Endopolygalacturonase digestion of ‘pectic’ polysaccharides from six species of the Viridiplantae. AIR was de‐esterified with NaOH then digested with EPG, and the water‐soluble products were analysed by TLC on aluminium‐backed silica‐gel plates in BAW (2:1:1; single ascent). EPG alone gave no detectable spots. We loaded two replicate digests. Aqueous suspensions of the AIRs (without EPG treatment) were also loaded, demonstrating the absence of pre‐existing oligogalacturonides. MM, marker mixture of GalA and its disaccharide.

FIG. 5

The galactose in Chlorokybus pectin and in its aldobiouronic acid (A1) are the l‐enantiomer. (A) Whole Chlorokybus pectin P2 was acid‐hydrolysed then treated (Y), or not (N, incubated in enzyme buffer), with d‐galactose oxidase. Products were analysed by TLC (in EPAW). For comparison, commercial l‐ and d‐galactose were treated, or not, with d‐galactose oxidase. (B) Purified A1 (see Fig. 6A) was re‐hydrolysed with TFA (A1,h), then treated with d‐galactose oxidase (A1,h,o), and mixed with galactose oxidase‐treated d‐Gal (A1,h,o + d‐Gal,o). A sample of oxidase‐treated d‐Gal (d‐Gal,o) was run for comparison. The TLC was developed in BAW with one ascent. Abbreviations: h, hydrolysed in TFA; o, incubated with galactose oxidase.

FIG. 6

Chromatography of acid hydrolysate of pectin 2 from Chlorokybus. The pectin was hydrolysed with 2 M TFA for 1 h at 120°C. (A) Preparative paper chromatography of the total hydrolysate. Chromatography solvent BAW (12:3:5), run for 24 h. The fringes of the preparative loading were stained with aniline hydrogen‐phthalate, then the unstained portion of interesting compounds (not shown here in full), A1, A2 and M1, were eluted for further analysis. The dashed black line indicates the position of Xyl on the paper, as a visual guide. (B,C) TLC of small portions of A1, A2 and M1 from (A). Markers included an Anthoceros pectin hydrolysate containing the aldobiouronic acid α‐d‐GlcA‐(1→3)‐l‐Gal (Popper et al., 2003). The solvents were (B) BAW (4:1:1) and (C) EPAW (6:3:1:1).

FIG. 7

Enzymic digests of Chlorokybus ‘pectin’. (A) ‘Pectin’ fraction P2 from Chlorokybus was treated with a series of endo‐ and exo‐hydrolases. N = no enzyme (pectin incubated alone for 72 h). (B) Substrate‐less controls of the same enzyme collection. Incubation conditions were as in Table S1. The TLC plates in were developed twice in BAW.

FIG. 8

Fractionation of intact Chlorokybus P2 ‘pectin’ on anion‐exchange chromatography.
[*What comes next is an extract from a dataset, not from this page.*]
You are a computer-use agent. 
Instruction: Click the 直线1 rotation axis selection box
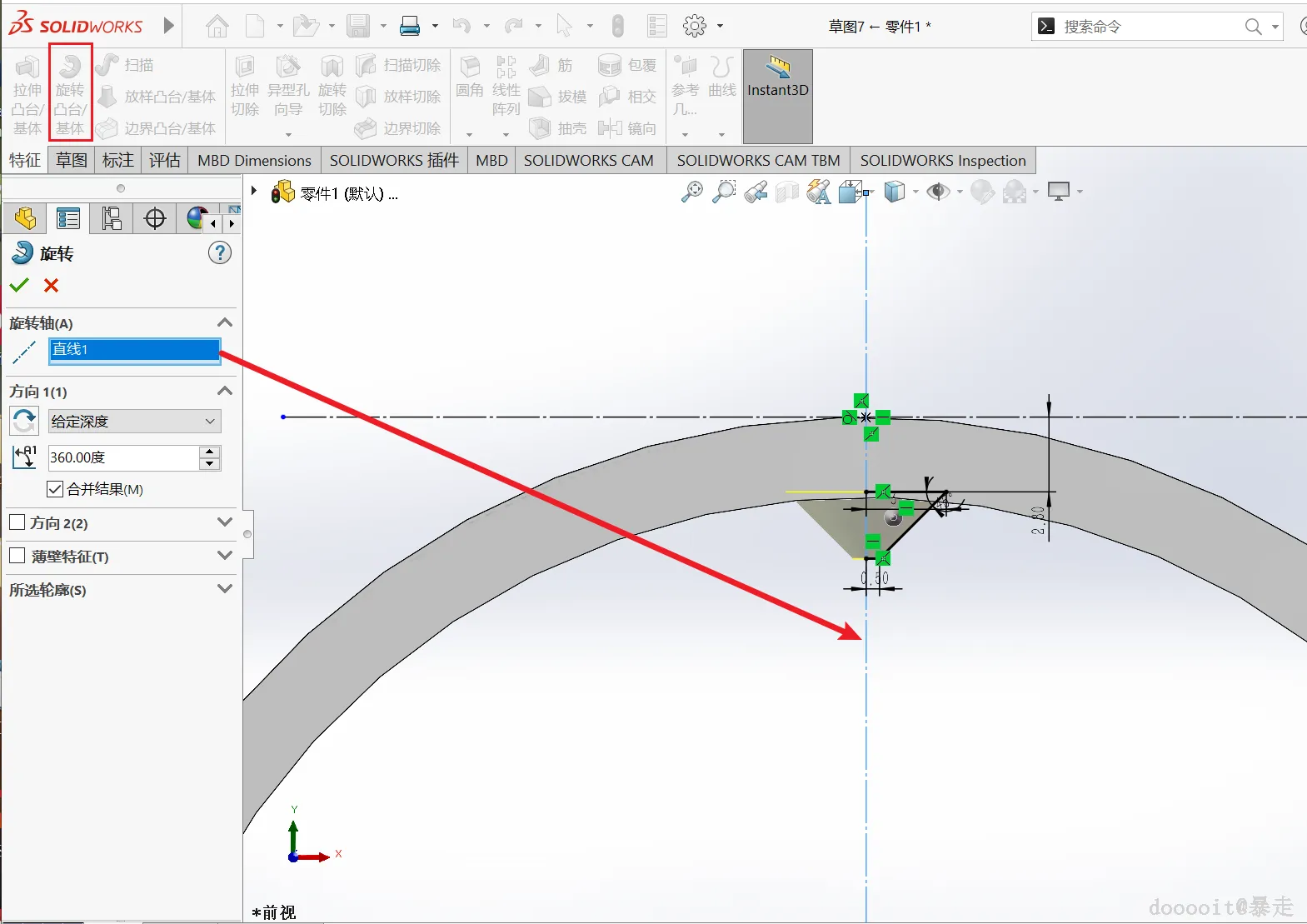pyautogui.click(x=134, y=350)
Prior to analyses, the urea was removed by dialysis. (A) Profile of total sugars, measured by a thymol dot‐blot assay. Dextran and homogalacturonan (‘HGA’) were run on the column as respectively neutral and anionic standards. (B) Profile of uronic acid residues, measured by m‐hydroxybiphenyl assay. (C) Sulphate profile, measured by a barium acetate assay complete acid hydrolysis of the fractions. (D) TLC of fully hydrolysed fractions from Chlorokybus P2 (2 M TFA, 120°C, 1 h). (E) TLC of mildly hydrolysed fractions (0.1 M TFA, 100°C, 2 h). For (D) and (E), each fraction comprised two samples collected successively in each indicated eluent. TLC plates were developed in EPAW for (D), and in BAW for (E). The marker mixtures (in grey rectangles) interrupt the sequence of fractions.